Philosophy of Modern Science-E2

Numbering Code U-LAS00 10022 LE34 Year/Term 2022 ・ Second semester
Number of Credits 2 Course Type Lecture
Target Year All students Target Student For all majors
Language English Day/Period Tue.3
Instructor name D'SOUZA, Rohan Ignatious (Graduate School of Asian and African Area Studies Professor)
Outline and Purpose of the Course This course will introduce students to a growing sub-field termed as the philosophy of science. The central question that will be discussed concerns the lively debates over how science and scientific activity have been sought to be defined . Given the introductory nature of the course, the effort will be to first guide students towards understanding some of the basic philosophical discussions on induction and deduction and realism and anti-realism. Following which, we will survey the conceptual terrain from logical positivism, falsification, paradigm science and methodological anarchism.
Course Goals The effort in this course is to help students understand how a focus on definitions can often be philosophically intractable and defy easy conceptualisation. The philosophy of modern science, moreover, will enable students to reflect on how the definitional boundaries between objectivity and subjectivity are fraught. Science, hence, is also open to sociological questioning and is becomes an important domain for enquiry in the social sciences.
Schedule and Contents Each class will comprise a 90 minute session; involving a lecture of 60 minutes and followed by a 30 minute interactive discussion in which student participation will also be elicited through either group or individual presentations.

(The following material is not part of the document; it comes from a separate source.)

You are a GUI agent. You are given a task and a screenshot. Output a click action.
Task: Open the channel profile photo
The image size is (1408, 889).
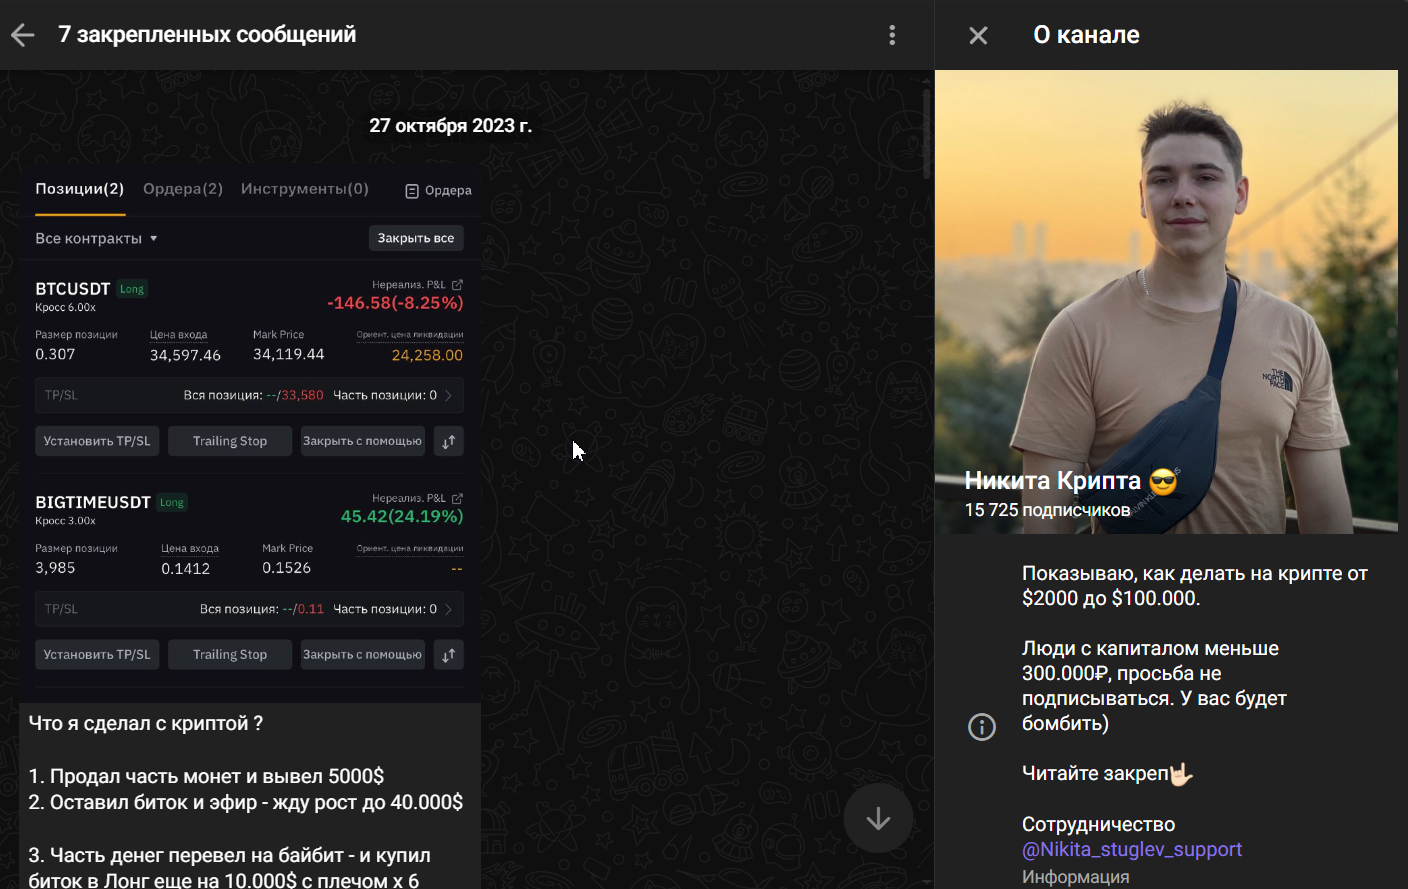(x=1166, y=300)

Four themes will be covered in this class and each theme will be covered in three to four weeks.(Total:14 classes and one feedback)
a)Induction and deduction; realism and anti-realism; objectivity and subjectivity
b)Logical Positivism and Karl Popper’s ‘Problem of Demarcation’
c)Thomas Kuhn’s notion of ‘normal Science’ and the ‘paradigm shift’
d)Paul Feyerabend and the notion of being ‘Against Method’
Evaluation Methods and Policy There will be a regular cycle of written submissions and feedback through class discussions and The idea is to develop a credible capacity for reading and writing amongst those who take up the course.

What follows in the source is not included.